Incidentally my study during the internship was looking at this very issue – the rising cost of healthcare resulting from a lack of preventive care as well as lack of information. For example, a lot of Kriti’s problems could be sorted if she could see a family physician. The family physician would perform a preliminary investigation helping Kriti diagnose the problem and also prescribe the preliminary treatment. While the specialists look only at the specific cause of concern, the physicians would view Kriti’s health concerns from a holistic point of view and provide a more comprehensive line of treatment. If need be, he would direct Kriti to the right specialist. On top of all this, seeing a family physician would be much less expensive than seeing a specialist in the first place.
The problem is that the presence of family physicians has significantly dropped in India. Fewer medical graduates want to follow the stream of family medicine as against super-specializations like cardiology, neurology and urology etc. More and more people are changing cities frequently for their jobs making it difficult to have a dedicated family doctor. Further, with a rise in income levels and easier access to specialists, there has been a surge in demand for their services. With a diminishing supply of providers, and an inconsistent demand for general practice, the breed of family physicians is nearing extinction in the country.
At the same time, lifestyle related and non-communicable diseases are rising in India. According to a 2010 World Bank report, the percent of out of pocket expenses incurred by households in the country on non-communicable diseases rose from 31.6 percent in 1995-96 to 47.3 percent in 2004. Family physicians who take on the role of health managers and promote preventive health can significantly improve health stats of the population.
A handful of providers are doing just that. Nationwide Healthcare in Bangalore, Ross clinics in Gurgaon and Healthspring in Mumbai are amongst some of the providers trying to revive the family physician model.
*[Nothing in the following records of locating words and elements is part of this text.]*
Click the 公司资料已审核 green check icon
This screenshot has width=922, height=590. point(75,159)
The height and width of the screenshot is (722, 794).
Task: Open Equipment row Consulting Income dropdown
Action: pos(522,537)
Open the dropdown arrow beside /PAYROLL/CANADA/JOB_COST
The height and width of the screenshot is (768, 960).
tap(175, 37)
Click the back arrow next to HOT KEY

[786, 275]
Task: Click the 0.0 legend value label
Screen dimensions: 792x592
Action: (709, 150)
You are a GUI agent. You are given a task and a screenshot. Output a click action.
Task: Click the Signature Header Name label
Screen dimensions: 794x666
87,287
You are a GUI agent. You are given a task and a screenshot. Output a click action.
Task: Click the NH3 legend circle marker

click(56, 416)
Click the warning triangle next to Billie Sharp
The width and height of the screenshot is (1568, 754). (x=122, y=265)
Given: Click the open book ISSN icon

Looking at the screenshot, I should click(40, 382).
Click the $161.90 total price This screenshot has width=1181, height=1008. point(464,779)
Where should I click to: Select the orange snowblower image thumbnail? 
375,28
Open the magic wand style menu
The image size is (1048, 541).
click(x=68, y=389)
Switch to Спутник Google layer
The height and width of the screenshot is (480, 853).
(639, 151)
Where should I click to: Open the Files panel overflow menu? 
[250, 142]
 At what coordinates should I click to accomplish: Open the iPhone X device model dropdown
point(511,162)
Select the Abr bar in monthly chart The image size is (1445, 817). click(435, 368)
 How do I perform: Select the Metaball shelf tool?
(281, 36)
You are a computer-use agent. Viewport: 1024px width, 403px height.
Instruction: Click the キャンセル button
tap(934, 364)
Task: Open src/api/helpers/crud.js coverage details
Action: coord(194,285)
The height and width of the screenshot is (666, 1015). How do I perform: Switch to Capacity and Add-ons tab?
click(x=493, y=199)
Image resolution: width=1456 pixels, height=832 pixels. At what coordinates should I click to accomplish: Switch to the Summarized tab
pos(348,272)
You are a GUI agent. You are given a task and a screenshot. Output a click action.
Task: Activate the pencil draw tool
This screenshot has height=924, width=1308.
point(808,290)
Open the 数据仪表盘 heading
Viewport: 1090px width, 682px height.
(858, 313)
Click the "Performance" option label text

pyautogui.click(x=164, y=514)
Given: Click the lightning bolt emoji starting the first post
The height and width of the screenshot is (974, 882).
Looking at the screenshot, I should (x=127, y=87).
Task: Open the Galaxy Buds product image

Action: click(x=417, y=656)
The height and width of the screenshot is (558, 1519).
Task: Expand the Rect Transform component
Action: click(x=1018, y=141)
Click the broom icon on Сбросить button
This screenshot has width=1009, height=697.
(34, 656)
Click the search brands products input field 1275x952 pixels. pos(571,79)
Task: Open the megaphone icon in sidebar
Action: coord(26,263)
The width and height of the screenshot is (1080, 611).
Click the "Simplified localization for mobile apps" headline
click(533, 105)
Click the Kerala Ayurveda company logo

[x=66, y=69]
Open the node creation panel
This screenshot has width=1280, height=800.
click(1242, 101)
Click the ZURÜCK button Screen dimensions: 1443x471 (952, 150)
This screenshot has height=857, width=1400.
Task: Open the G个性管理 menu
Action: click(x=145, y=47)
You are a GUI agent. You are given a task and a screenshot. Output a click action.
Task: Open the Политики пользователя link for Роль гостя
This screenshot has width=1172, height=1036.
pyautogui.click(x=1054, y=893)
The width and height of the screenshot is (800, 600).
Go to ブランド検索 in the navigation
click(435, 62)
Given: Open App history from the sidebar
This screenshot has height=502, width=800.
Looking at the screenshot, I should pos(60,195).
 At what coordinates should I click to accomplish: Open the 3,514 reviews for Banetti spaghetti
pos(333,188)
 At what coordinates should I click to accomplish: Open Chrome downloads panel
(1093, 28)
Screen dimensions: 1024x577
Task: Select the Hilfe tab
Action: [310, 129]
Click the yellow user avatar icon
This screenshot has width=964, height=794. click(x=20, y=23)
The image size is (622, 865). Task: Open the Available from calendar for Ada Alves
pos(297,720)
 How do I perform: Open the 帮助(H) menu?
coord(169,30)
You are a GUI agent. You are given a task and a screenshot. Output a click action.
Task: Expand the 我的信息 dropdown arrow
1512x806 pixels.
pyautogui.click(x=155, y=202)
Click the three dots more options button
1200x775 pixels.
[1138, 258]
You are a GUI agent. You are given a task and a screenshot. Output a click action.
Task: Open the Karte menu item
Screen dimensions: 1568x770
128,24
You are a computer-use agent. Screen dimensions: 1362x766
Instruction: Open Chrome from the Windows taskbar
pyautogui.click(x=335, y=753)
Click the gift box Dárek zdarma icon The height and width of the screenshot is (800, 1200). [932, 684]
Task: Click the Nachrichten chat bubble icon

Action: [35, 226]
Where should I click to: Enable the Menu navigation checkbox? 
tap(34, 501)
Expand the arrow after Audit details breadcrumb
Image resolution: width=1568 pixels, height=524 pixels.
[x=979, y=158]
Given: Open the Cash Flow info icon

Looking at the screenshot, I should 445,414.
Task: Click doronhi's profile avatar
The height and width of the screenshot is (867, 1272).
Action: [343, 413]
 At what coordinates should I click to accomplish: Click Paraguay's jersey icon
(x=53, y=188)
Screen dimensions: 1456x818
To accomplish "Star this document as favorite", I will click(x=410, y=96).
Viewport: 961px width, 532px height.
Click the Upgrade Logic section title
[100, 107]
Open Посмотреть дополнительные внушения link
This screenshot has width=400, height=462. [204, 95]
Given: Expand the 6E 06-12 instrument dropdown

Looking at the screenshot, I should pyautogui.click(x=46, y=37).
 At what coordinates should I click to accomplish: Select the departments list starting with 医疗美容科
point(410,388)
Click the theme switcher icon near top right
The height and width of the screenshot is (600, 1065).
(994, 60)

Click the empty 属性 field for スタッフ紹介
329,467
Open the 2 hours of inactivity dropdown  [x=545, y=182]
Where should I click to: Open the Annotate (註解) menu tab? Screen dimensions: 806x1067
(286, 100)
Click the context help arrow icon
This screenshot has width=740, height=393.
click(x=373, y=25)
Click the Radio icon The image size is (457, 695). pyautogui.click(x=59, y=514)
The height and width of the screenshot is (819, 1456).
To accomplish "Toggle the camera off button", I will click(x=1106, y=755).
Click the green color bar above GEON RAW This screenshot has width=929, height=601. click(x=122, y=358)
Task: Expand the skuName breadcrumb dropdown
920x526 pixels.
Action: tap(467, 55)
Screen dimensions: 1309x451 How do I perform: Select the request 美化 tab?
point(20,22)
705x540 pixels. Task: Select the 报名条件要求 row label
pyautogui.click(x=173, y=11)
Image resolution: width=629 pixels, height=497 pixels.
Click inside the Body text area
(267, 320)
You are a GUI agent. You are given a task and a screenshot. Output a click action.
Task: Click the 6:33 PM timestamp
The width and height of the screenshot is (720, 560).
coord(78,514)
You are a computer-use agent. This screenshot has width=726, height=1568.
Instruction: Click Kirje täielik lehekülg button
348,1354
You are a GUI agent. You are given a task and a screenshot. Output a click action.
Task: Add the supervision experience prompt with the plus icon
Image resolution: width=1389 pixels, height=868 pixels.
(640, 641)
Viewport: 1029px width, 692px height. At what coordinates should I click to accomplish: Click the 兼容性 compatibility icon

They are all multi-clinic chains servicing communities in urban and peri-urban areas and working to reestablish the trust for a family physician as the first point of contact for any health concern. More importantly, they are reinforcing the importance of preventive rather than curative care. They are all in the first few years of their operation, and while it may be hard to assess their success at this stage, they offer an interesting study as innovative health care models that are striving to improve the population’s health indices.
ACCESS Health International (AHI), the agency I am interning at is taking an active interest in these models and others similar to them. While here, I am conducting a study of these models to understand their delivery model, document their success stories, and identify challenges they face including support for replicating and scaling up. Going forward, AHI will be working to build a community of practice that will facilitate a collaborative environment amidst the different players interested in the field.